There is a specific kind of expensive mistake that organizations make repeatedly, across every domain of their operations. It happens when a representation of a system—a map, a plan, a model, an architecture—becomes so accepted that it stops being treated as a representation and starts being treated as the thing itself. Decisions get made. Resources get committed. Transformations get launched. And the system, indifferent to the confidence projected onto it, behaves according to its own actual structure rather than the one that was agreed upon in a workshop or a planning cycle.
The damage isn’t caused by ignorance. It’s caused by the specific confidence that comes just after you’ve done the work to understand something. You’ve run the value stream mapping exercise. You’ve built the quarterly roadmap. You’ve deployed the AI agents. You’ve optimized the workflow. The effort creates a feeling of clarity that’s hard to question—because you did the work to earn it.

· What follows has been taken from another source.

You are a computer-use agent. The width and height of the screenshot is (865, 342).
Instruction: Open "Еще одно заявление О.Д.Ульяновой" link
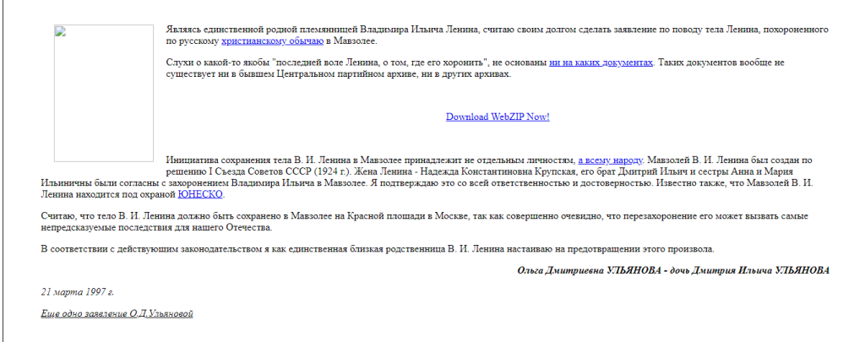point(117,314)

Taz Brown has spent years watching this dynamic unfold in value stream transformations. The maps look clean. The swim lanes are documented. The team nodded. And the map is wrong—not because anyone was careless, but because the exercise was built on assumptions nobody challenged. Her practice of Red Team Thinking—an adversarial discipline drawn from military and national security contexts—is a structured antidote to this. “Flow practitioners are trained to see waste,” she says. “Red Team Thinking trains you to see the waste in your thinking.” The question isn’t whether you mapped. It’s whether you ever seriously asked what you assumed to be true while mapping, and what would happen if those assumptions were wrong.
Ester Overjero, CEO of Vecta Global, extends the same problem into a different dimension. Even when the map is accurate, it may still be drawing a boundary around the wrong unit of analysis. Her systemic transformation work has surfaced a consistent pattern: local optimization—improving a workflow, accelerating a process, leaning out a team — regularly produces ripple effects in the broader system that weren’t visible from inside the thing being optimized. Faster here creates fragility there. Better in one stream degrades performance in another. “The real breakthroughs don’t come from making workflows faster, leaner, or more efficient in isolation,” she says. “They come from understanding the system as a whole.” The problem isn’t just that the map is wrong. It’s that the map may be drawing the right picture of the wrong territory.
Stephen Walters, Field CTO at GitLab, sees the same failure reproducing itself in the current wave of enterprise AI adoption. Organizations are acquiring the technology and deploying it—but the hard thinking about coherent architecture, shared context models, and well-designed handoffs is being deferred. The result is AI agents operating in exactly the same fragmented, siloed conditions that produce poor outcomes when human teams operate in them. The technology takes the blame. The actual cause is structural. “The success of your AI agents depends not on the sophistication of the LLMs they use, but on the clarity and coherence of the context in which they are allowed to operate,” Walters says. The capability was real. The system it was dropped into was incoherent. The confident deployment obscured the absence of the thing that actually determines whether it works.
Colleen Johnson, CEO of ProKanban.org, identifies the same mechanism in the way organizations plan. The quarterly roadmap is, at its core, a device for converting uncertainty into the appearance of certainty. Teams commit months in advance based on assumptions that are already outdated before the quarter begins—and because those commitments feel like plans, they resist the adaptation that actual conditions demand. WIP balloons. Context switching degrades quality. Everyone is busy; nothing gets finished, and the planning cycle that was supposed to create control has instead deferred the cost of its own inaccuracy until it’s compounded. “The assumption that work can be planned, estimated, and sequenced accurately for an entire quarter is fundamentally flawed,” Johnson says. Her model of continuous portfolio flow replaces the batch plan with a system in which work enters only when there is demonstrated capacity to start it—smaller decisions, fresher data, and the ability to course-correct before the gap between the plan and reality becomes a chasm.
The pattern across all four is precise: An artifact designed to create alignment—a value stream map, a workflow optimization, an AI deployment, a quarterly roadmap—gets treated as more reliable than the system it represents. The confidence that artifact generates becomes an obstacle to honest interrogation. And the cost of that confidence shows up later, in transformation initiatives built on flawed foundations, in AI systems that contradict themselves, in portfolios where everything is planned, and nothing flows, in workflows that look efficient and quietly weaken the system around them.
The antidote isn’t less rigor. It’s a specific kind of second-order rigor—turning the same analytical attention onto your models that you normally direct at your operations. Adversarial questioning of your current state maps. Systemic perspective on your local improvements. Contextual coherence in your agentic architecture. Capacity-based decisions in your portfolio.
Taz Brown, Stephen Walters, Colleen Johnson, and Ester Overjero are all speaking at Flowtopia Live—and together, they make the case that the most important capability in transformation work right now isn’t optimization. It’s the willingness to honestly interrogate the systems you’ve already convinced yourself you understand.